Pietra e Dahu

May 2015

The Dahu looks a bit like a deer or an ibex, although exact descriptions vary, as it’s pretty fast and can’t often be seen or studied. There are two main species, the laevogyrous and the dextrogyre. The difference stems from the disposition of their legs. It is well documented that dahus have shorter legs on one side to be  at ease of the sharp mountain sides they often frequent. In function of which side has the longer legs they will be of the left or right handed variety. This anatomical wonder means they will only go around the mountain in either clockwise or anticlockwise circles, and that two dahus of opposite type can only mate on the fortunate occasions they come across each other. The only other animal to bear these characteristics is found in Scotland, under the name of Haggis or Haggis monster.


We had decided to take our chances, and with flooding and storms in Grenoble headed over the other side of the Alps to the friendly and tasty Italian side.  Think pizza al taglio, expresso, ravioli, pastries, speck and some beer to wash it all down. Our trip to the other side turned out to be quite gastronomic…
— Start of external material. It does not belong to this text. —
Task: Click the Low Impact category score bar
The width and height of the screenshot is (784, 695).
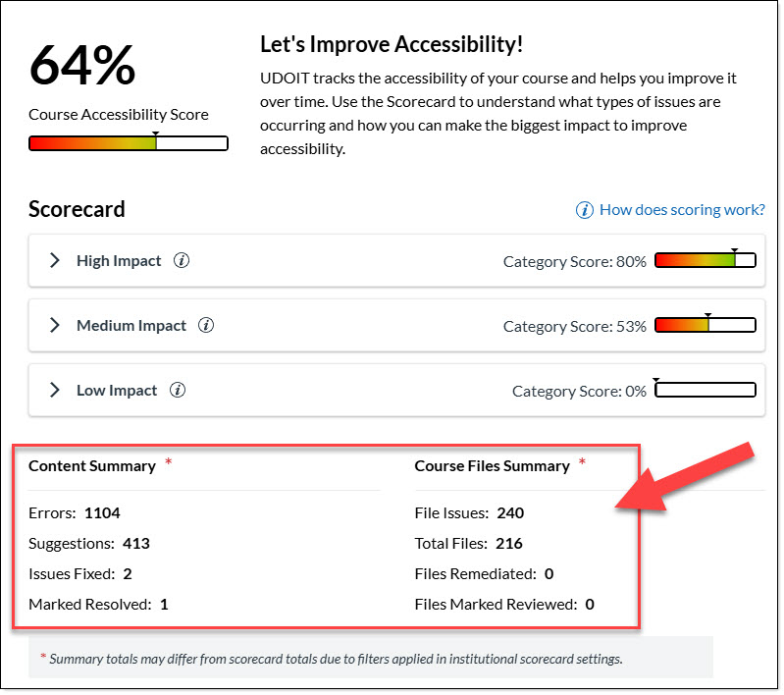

Entering the Valle Stura di Demonte we stopped off at Pietraporzo, a small hamlet sitting on a small artificial lake. Entering the only restaurant in town we asked for directions. The owner was more than pleased to help and we soon had a destination up the valley. But before jumping back into the car we paused at the trattoria. Once again we were surprised by the Italian hospitality, and after multiple blasphemous interjections the baker had prepared us several slices of pizza, focaccia and ham with a smile from ear to ear. With these provisions we were ready for our first Italian peak. Climbing in the rain we got higher than we expected and managed to summit the small mountain at the end of valley. From the top we could see the nearby peaks, were we were planning to go the next.

Next day we hiked up the longer valley and started up the steeper snow-slopes. It was very warm and the snow hadn’t frozen in the night. With the sun poking out of the clouds it was soon heating up. Following some other skiers we entered the valley of Pico Tinebro which we were hoping to summit. But looking at the time we realised it was too late. The end of the valley was steep, meaning we would have to climb a first col before edging up the ridge. Just to try we climbed up a bit higher before turning back, as the snow was becoming a deep paste. Arriving at the lip of the valley the slope became steeper. With the first turns a few centimetres of superficial snow sliped off. Waiting for it to stop we skied down the fresh surface on the slightly harder base. Getting back to the grass we stopped to picnic and sleep in the sun. But the day wasn’t over, as we had decided to change valley. Driving down the Stura we turned into the next valley and drive up to Saint Bernolfo. Setting up our stuff we had decided to eat supper in the refuge du Dahu, which had been recommended. Starting with the home-brewed beer we soon moved on to the pasta dishes, wine, pork and maybe too many sausages. An epic meal indeed!

With a goods night sleep and a heavy stomach we set of for our third Italian peak, Collaunga, at 2700. The sky was slightly overcast and temperatures were positive, but the snow was harder and promised a better descent. As we neared the end things got a bit steeper. Most people were cutting across a small traverse before climbing up to the col and then heading back to the peak. I decided to try the face straight up, which came out on a small ridge. Without an ice axe I was slightly worried it would get hard, but my preoccupations were unfounded and I was able to make my way out before getting to the summit. Discovering most people were coming up the valley parallel, we decided to try it and thus do a loop. The snow was, as predicted, better than the previous day and we made it down. From here it was back towards France.

But not before one last stop in Pietraporzo. Upon walking into the shop we were greeted by the same smile but an empty pizza tray. With a grin we were told to wait a second. Hardly had the words been issued, a little bell rang in the back of the shop.

A tray of freshly baked pizza was put down in front of us.